A ten-million-barrel drop in consumption would bring us back to where we were the last time the economy crashed in 2008. In the aftermath of the recession, one of the policies pursued by the Obama administration was to massively expand oil and gas output in the United States, encouraging the domestic shale industry while rolling back the oil export ban that had been the law of the land in the U.S. for decades. In September 2008, U.S. oil production had stagnated at less than 4 million barrels a day. Now, over a decade later, it’s over 13 million, accounting for a large majority of the worldwide increase in consumption that we’ve seen in recent years. The United States, in fact, not Saudi Arabia or Russia, is the foremost producer of oil and natural gas in the world.

With production through the roof and prices low for the better part of the decade, oil consumption skyrocketed from 90 million to 100 million barrels a day, thanks in large part to those Obama-era policies. Of course, that decision was an environmental catastrophe, one that helped solidify our path on the worst-case-scenario track of basically every major climate model. And that decision has hardly been reckoned with: Even after he left the Oval Office, Obama boasted about his expansion of the American oil and gas sector in speeches.

So if the Obama administration used the 2008 financial crisis to help expand global oil consumption considerably, and entrench us further in our reliance on fossil fuels, the current economic crisis brings with it an opportunity to undo those mistakes. The Trump administration has indicated it will intervene to save American oil companies, a move which, in the midst of an accelerating climate crisis, should be condemned as a criminal proposition.
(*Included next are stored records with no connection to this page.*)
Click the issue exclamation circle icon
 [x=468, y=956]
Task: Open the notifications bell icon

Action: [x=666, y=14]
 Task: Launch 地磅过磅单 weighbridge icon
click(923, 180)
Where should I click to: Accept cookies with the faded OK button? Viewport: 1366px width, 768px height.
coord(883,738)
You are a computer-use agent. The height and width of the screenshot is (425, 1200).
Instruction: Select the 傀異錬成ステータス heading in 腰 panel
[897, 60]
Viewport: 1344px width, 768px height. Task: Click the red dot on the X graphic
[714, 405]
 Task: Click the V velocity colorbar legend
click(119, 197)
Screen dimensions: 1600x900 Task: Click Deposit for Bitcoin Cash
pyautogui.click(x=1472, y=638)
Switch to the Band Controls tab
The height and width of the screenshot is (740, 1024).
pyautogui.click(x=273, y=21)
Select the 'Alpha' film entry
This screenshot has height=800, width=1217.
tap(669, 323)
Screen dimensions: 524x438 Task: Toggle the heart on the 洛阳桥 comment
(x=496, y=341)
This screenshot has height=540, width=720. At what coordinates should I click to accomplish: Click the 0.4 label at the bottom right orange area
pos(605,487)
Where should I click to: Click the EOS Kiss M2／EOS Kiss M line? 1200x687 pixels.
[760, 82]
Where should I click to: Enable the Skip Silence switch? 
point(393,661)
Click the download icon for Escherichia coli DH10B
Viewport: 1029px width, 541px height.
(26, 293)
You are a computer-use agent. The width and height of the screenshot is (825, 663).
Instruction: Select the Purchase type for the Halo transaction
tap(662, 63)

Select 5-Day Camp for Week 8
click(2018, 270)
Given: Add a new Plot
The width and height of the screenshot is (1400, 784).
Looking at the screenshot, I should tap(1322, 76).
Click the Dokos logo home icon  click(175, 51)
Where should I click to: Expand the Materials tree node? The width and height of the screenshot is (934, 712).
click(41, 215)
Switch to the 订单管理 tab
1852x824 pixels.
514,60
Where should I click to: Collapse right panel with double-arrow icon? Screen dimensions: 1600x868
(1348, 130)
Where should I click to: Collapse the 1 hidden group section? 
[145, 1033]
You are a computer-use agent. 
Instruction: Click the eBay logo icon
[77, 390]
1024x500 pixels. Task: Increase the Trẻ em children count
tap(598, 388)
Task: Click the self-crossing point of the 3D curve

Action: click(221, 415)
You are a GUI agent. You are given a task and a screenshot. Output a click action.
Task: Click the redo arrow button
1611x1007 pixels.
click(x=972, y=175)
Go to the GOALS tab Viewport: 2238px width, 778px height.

But given how steep their losses are, how much debt those companies have already piled up, and that the price war shows few signs of abetting, it would take a gargantuan financial package to save them over the long term. The opportunity exists, instead, to invest in renewables, which could easily pick up the slack once the economy returns to full bore, and initiate the process of managed decline of the fossil fuel sector, an environmental imperative that will happen one way or another if we want to keep the Earth from burning.

The environmental benefits of doing so, beyond just lowered CO2 levels, have been showcased immediately in this coronavirus shutdown. All over China, air quality is better than it’s been in years. The story is similar in the United States. Because of lessened car traffic, Los Angeles, Seattle, and other American cities are seeing a drop in smog and an improvement in air quality, simultaneously proving that an expansion of telework and a return to more locally focused economic activity could play a role in climate policy going forward.

Already, the crisis conditions have proven to be an opportunity to advance important legislation on housing, health, and student debt. But the opportunity to make meaningful progress in the realm of climate may be unparalleled in scope, urgency, and importance. Democrats in the Congress should vehemently oppose an oil bailout, or at least ensure that it comes with concurrent investment in green energy, and a path for the oil sector’s managed (and inevitable) decline. The market demands it.